Попытка открыть союзникам западный фронт также провалилась – фон Клюге наотрез отказался отдать соответствующий приказ. Между заговорщиками состоялся весьма драматический диалог. «Где ваша честь, фельдмаршал?! Вы же обещали нас поддержать!» – взывал Штюльпнагель. «Да – если бы эта свинья была мертва!» – орал в ответ Клюге.
Арестовать фельдмаршала и попытаться открыть фронт самостоятельно заговорщики не решились, тем более что к тому времени на стороне Гитлера в Париже выступили военные моряки. Штюльпнагель освободил арестованных эсэсовцев и попытался застрелиться, но неудачно. Тяжело раненного и ослепшего, его оперативно доставили в Берлин и после короткого разбирательства повесили.
Расправа
В этой попытке путча причудливо перемешались черты трагедии и комедии. Трагичность ей придавало то, что многие заговорщики, особенно прусские офицеры, искренне верили в свои идеи и были готовы отдать за них жизнь – что в конечном счете и произошло. Комичной же стороной было феноменально бездарное проведение переворота.
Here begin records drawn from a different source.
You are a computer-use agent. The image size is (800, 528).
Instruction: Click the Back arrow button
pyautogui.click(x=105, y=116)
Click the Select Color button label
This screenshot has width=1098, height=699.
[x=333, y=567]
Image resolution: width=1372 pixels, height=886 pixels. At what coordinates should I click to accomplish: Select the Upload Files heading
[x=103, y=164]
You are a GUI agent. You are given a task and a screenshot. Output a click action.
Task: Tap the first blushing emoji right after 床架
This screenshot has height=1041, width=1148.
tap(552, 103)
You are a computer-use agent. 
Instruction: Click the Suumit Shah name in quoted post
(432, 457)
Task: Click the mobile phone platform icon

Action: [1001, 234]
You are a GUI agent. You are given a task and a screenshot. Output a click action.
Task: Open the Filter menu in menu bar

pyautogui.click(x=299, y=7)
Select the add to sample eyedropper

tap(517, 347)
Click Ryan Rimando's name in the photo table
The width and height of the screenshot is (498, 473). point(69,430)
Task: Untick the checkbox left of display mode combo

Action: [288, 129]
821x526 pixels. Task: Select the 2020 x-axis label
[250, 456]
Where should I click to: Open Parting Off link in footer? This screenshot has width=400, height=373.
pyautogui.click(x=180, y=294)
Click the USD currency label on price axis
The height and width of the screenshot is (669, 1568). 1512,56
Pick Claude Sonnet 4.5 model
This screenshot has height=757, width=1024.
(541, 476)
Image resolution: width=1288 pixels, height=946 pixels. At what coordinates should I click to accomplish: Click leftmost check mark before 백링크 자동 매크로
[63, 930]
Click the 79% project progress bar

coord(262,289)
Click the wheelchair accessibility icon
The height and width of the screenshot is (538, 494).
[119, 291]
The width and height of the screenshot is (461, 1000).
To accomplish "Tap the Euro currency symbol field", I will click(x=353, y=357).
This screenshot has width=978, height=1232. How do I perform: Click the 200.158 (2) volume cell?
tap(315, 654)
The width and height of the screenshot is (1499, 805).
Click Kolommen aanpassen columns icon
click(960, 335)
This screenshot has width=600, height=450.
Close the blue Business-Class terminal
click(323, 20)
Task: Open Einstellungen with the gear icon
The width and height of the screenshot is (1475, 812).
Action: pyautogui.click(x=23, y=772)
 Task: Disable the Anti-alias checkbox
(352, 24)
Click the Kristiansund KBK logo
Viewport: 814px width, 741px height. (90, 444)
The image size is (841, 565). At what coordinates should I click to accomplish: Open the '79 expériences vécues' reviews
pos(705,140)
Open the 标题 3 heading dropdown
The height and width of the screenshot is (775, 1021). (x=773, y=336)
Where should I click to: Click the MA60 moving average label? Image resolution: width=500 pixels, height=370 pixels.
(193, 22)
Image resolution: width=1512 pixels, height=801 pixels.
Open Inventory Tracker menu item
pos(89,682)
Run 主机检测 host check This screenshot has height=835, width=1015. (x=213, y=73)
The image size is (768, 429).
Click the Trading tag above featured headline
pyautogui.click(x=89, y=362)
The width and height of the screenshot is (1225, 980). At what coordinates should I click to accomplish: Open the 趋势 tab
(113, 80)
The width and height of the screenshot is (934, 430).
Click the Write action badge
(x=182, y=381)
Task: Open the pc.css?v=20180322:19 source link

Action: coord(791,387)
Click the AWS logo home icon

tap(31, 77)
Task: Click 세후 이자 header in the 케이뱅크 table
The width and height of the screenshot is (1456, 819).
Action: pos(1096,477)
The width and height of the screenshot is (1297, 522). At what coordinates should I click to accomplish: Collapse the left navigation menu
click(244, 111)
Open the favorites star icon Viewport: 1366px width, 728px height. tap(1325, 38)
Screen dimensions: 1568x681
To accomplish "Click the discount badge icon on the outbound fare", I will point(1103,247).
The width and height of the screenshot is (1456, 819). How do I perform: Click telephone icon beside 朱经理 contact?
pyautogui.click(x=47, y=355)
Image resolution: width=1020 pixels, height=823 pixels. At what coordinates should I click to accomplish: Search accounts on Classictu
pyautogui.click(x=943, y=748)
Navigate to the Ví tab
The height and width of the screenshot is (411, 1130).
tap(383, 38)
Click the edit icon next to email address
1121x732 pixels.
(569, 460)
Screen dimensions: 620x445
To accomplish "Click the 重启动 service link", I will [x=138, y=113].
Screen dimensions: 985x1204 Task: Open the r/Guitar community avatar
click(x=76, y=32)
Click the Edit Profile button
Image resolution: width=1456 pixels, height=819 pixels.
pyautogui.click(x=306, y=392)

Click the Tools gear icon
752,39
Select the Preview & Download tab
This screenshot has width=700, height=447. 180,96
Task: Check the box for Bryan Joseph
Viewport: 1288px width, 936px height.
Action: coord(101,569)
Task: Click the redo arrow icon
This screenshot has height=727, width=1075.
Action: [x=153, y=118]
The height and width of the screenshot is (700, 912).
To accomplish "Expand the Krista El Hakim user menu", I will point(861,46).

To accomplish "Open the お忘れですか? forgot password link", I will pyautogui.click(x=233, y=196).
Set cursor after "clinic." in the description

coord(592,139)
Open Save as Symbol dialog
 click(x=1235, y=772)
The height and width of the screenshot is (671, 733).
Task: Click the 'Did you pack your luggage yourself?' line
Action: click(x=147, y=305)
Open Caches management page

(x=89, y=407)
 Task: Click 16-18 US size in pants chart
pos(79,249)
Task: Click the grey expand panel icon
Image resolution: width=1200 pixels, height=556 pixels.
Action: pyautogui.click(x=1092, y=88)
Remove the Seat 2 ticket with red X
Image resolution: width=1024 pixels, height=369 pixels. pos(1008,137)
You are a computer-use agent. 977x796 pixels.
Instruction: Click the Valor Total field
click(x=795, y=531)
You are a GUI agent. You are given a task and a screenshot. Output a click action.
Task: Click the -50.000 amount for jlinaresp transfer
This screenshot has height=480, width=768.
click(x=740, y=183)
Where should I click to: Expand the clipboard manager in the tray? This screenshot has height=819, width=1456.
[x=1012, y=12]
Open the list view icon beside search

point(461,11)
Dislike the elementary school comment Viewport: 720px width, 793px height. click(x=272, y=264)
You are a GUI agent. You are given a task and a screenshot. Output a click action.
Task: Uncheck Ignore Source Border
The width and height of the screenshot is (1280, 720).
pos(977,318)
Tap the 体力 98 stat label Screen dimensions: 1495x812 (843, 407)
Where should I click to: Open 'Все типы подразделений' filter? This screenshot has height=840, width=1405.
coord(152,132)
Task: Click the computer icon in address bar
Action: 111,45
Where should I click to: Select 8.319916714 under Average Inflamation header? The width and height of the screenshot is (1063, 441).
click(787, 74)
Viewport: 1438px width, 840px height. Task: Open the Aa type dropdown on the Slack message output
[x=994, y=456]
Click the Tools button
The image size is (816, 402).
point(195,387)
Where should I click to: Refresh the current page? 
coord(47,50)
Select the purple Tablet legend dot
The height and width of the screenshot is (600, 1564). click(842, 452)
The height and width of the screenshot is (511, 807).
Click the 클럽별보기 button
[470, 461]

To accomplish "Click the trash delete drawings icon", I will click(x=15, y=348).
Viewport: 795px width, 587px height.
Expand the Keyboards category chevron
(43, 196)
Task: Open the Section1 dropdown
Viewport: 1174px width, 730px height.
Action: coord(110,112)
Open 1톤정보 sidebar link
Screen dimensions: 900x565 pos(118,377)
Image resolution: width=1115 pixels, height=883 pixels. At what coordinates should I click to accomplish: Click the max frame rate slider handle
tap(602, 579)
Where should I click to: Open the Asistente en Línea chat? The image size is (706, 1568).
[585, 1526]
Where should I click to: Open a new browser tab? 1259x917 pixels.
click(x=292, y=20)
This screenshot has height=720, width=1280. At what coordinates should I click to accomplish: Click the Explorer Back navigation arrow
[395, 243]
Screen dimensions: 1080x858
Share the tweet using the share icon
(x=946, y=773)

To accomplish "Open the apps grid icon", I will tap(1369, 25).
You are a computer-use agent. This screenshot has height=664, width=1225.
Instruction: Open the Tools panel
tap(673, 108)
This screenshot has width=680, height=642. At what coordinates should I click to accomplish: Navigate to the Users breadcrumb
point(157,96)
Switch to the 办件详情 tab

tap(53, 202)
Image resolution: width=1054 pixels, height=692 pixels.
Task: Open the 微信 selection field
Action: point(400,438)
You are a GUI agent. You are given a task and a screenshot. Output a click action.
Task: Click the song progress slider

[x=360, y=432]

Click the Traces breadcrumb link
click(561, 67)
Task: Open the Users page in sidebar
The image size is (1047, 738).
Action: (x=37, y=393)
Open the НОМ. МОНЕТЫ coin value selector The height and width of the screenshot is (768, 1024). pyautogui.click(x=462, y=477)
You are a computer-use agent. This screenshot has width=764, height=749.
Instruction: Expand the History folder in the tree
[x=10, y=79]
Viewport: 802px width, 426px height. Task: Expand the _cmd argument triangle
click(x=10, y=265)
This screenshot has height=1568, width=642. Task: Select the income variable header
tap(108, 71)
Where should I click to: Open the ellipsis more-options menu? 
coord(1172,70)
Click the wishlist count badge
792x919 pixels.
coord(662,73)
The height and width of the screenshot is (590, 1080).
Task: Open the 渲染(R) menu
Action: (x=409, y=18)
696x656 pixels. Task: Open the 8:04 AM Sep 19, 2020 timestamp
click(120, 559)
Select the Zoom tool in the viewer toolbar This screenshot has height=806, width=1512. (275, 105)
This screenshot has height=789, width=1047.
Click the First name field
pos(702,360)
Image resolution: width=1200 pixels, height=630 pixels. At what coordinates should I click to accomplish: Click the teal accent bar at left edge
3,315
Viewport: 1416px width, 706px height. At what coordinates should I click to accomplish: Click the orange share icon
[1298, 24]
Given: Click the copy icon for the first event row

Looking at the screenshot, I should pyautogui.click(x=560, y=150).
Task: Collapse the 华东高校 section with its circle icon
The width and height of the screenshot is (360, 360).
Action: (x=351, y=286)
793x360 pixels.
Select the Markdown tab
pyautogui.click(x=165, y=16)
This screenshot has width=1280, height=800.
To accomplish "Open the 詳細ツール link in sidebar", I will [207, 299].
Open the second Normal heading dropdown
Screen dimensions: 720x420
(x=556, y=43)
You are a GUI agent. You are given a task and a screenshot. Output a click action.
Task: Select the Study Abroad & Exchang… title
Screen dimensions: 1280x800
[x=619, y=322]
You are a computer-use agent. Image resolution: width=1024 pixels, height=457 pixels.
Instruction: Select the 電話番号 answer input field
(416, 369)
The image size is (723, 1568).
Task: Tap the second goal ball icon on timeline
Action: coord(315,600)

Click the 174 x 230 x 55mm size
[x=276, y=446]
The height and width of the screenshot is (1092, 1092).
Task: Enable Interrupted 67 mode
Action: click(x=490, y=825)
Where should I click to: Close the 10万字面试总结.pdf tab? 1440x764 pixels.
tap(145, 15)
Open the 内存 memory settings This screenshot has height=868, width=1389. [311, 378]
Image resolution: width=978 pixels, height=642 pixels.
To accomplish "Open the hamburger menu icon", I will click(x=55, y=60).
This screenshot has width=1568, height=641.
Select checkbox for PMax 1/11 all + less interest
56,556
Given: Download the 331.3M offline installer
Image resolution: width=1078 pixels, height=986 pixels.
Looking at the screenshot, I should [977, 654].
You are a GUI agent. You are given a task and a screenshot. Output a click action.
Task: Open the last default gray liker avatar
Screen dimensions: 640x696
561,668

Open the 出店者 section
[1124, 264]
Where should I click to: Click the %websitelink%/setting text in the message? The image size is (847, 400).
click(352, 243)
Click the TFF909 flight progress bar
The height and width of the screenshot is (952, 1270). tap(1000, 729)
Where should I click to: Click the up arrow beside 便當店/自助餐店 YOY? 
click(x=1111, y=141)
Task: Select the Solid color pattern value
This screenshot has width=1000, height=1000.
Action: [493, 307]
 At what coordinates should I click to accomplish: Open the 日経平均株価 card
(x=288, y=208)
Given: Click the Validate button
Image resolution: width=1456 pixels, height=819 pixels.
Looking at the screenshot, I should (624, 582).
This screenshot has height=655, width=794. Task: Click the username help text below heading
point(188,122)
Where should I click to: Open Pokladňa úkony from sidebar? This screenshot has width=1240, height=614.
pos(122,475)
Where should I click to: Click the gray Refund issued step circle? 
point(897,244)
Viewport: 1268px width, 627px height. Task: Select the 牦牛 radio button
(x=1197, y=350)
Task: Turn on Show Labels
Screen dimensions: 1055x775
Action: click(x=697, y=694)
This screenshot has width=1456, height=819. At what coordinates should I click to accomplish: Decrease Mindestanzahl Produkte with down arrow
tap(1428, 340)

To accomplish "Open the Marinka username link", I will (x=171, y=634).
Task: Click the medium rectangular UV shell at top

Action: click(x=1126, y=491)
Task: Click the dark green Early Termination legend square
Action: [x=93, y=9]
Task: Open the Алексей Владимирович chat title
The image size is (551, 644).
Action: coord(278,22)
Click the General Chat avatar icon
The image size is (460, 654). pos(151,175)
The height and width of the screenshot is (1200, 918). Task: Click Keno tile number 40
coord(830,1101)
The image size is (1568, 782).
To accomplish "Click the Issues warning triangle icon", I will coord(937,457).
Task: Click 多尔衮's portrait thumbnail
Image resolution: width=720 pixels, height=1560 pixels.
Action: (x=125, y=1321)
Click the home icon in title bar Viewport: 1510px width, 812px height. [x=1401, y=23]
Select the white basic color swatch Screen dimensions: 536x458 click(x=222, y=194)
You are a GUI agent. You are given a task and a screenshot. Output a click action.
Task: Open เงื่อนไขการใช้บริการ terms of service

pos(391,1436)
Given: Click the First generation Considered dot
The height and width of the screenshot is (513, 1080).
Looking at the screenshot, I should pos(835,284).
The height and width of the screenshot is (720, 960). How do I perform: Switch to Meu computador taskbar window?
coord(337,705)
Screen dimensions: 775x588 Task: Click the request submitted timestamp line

Ярослав Гашек, наверное, не раз в гробу перевернулся от зависти, ибо ему, автору бессмертного «Швейка», такого не придумать. Если мужественного Штауффенберга подвел нелепый случай, то все остальные заговорщики самым позорным образом не справились со своими задачами. Позднее Геббельс не без основания презрительно издевался над «этим сборищем дураков», а всю их операцию совершенно точно окрестил «революцией по телефону».
Через несколько дней после покушения Гитлер заявил: «С этим пора кончать. Так дело не пойдет. Все эти наиподлейшие твари из числа тех, кто когда-то в истории носил военный мундир, весь этот сброд, спасшийся от прежних времен, нужно обезвредить и искоренить».
Кстати, в этой связи у фюрера появились весьма любопытные ассоциации. О Фрайслере, председателе Народного трибунала, суду которого были преданы арестованные заговорщики, он сказал: «Это – наш Вышинский». В другом случае Гитлер доверительно поделился с собеседниками: «Я уже часто горько жалел, что не подверг мой офицерский корпус чистке, как это сделал Сталин». Так что параллели между гитлеровской Германией и сталинским Советским Союзом придумал не пресловутый Виктор Суворов – впервые они пришли на ум фюреру.
Некоторое представление о масштабах заговора могут дать аресты, прошедшие после неудачного покушения. Естественно, как всегда в таких случаях бывает, кое-кто из путчистов сумел спастись. С другой стороны, наряду с действительными заговорщиками были арестованы люди, никогда не имевшие никакого отношения к покушению. Пользуясь случаем, сводили личные и политические счеты, избавлялись от неугодных и подозрительных – как оно обычно и бывает. По прямому приказу Гитлера были схвачены все родные и близкие основных заговорщиков. 3 августа Гиммлер заявил: «Семья Штауффенберга будет уничтожена до последнего колена».